Farklı siyasi gruplardan ve ülkelerden AP milletvekillerinin imza attığı mektupta, İsrail'in son Gazze saldırısında sivilleri bilinçli hedef aldığı ve diğer savaş suçlarını işlediğinin Uluslararası Af Örgütü ve diğer insan hakları kuruluşlarınca belgelendiği hatırlatılarak, İsrail'in uluslararası hukuk ihlallerinin hoşgörülemeyeceği vurgulandı.
AB'nin İsrail'in işgal altında tuttuğu Filistin topraklarında yerleşim yerleri inşa etmesine karşı çıktığı fakat İsrail yönetiminin bildiğini okumaya devam ettiği belirtilen mektupta, şu ifadeler yer aldı:
"AB-İsrail Ortaklık Anlaşması'nın 2'nci maddesi, ilişkilerin insan haklarına ve demokratik ilkelere saygıya bağlı olduğunu kayda geçiriyor. AB'nin İsrail'in ihlallerine uygun tepki vermekteki başarısızlığı, bu ülkeye temel insan hakları ihlallerinin hoşgörüleceği mesajını gönderiyor.
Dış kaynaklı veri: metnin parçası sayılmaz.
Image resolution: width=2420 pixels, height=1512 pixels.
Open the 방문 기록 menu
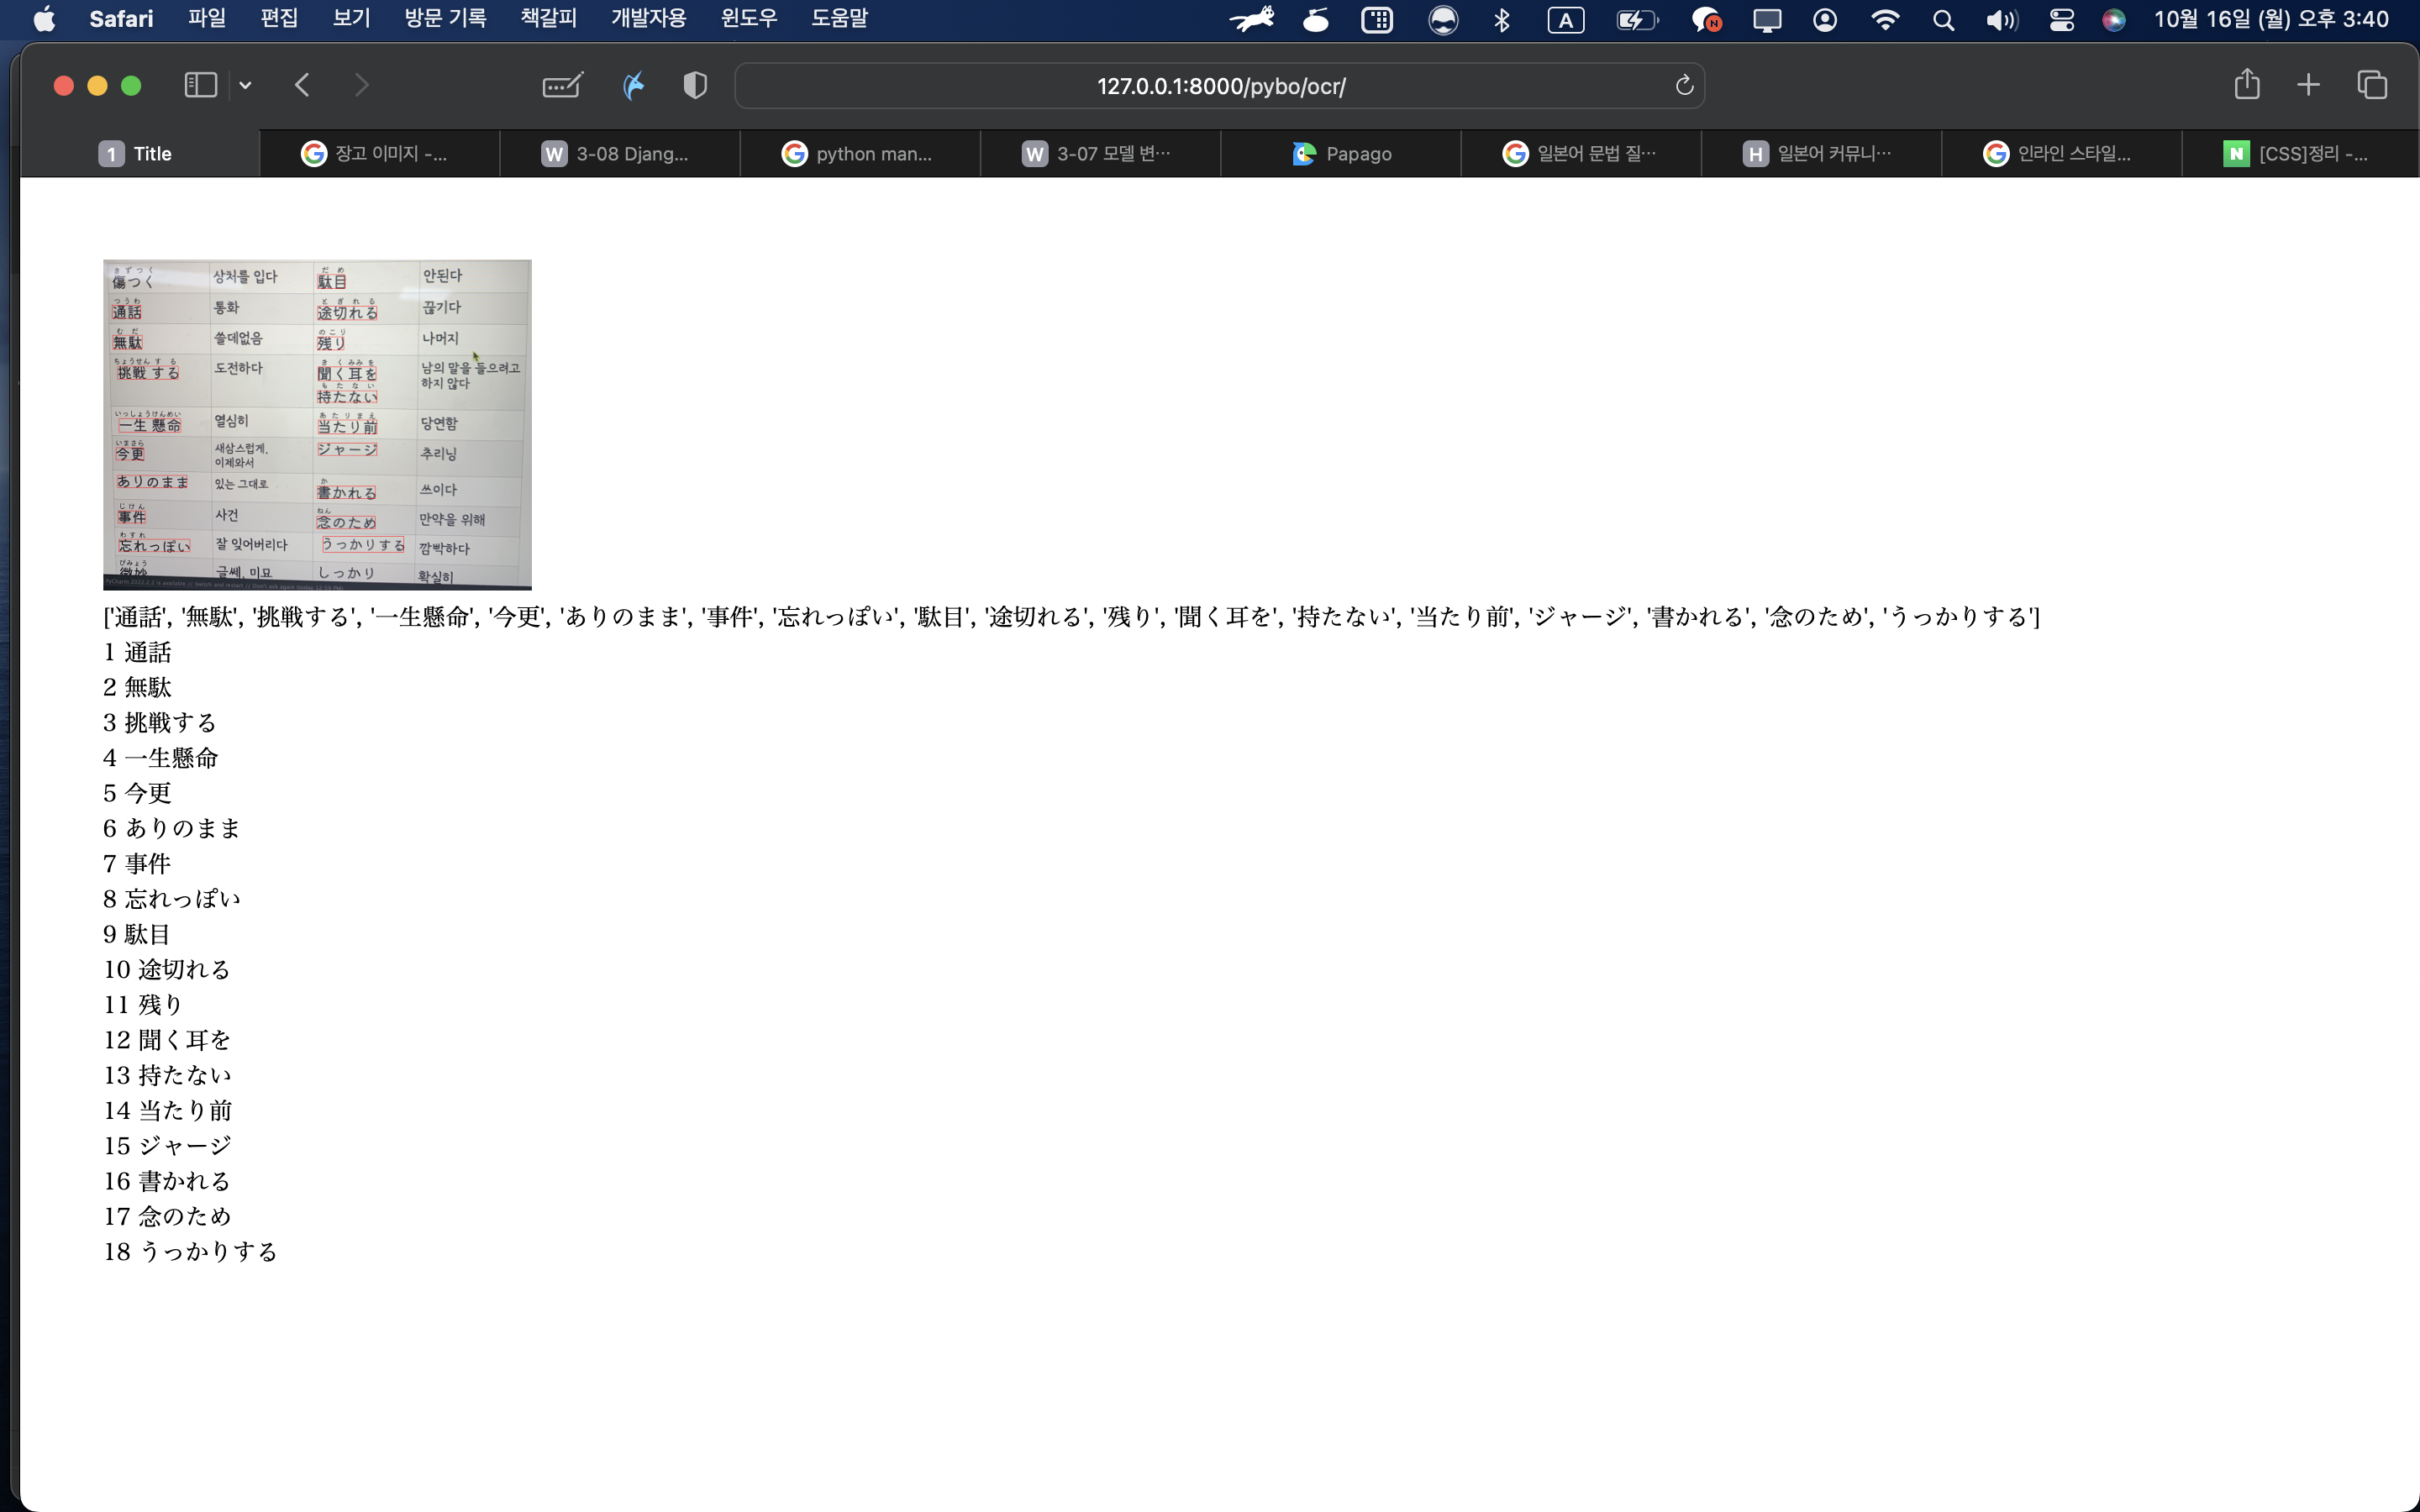(445, 18)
Buna ilaveten AB'nin israil söz konusu olduğunda kayda değer bir eylemde bulunmaktaki noksanlığı, Ukrayna krizi nedeniyle son aylarda Rusya'ya uygunan kısıtlayıcı önlemlere ve dünyada 30'dan fazla ülkeye uygulanan diğer yaptırımlara ayak uyduramıyor."
Avrupalı parlamenterler, İsrail'in uluslararası hukuka uyum sağlamaması halinde AB'nin güvenilir bir oyuncu olarak kalabilmesi ve insan haklarını ve temel özgürlükleri eylemleriyle güçlendirebilmesi için ortaklık anlaşmasını derhal askıya alması gerektiğini vurguladı.
2000 yılında yürürlüğe giren ortaklık anlaşması, AB ve İsrail arasında düzenli siyasi diyaloğu, sermayenin serbest dolaşımını ve hizmetlerin serbestleştirilmesini öngörüyor, ayrıca 1970'lerde imzalanan serbest ticaret anlaşmasını güçlendiriyor.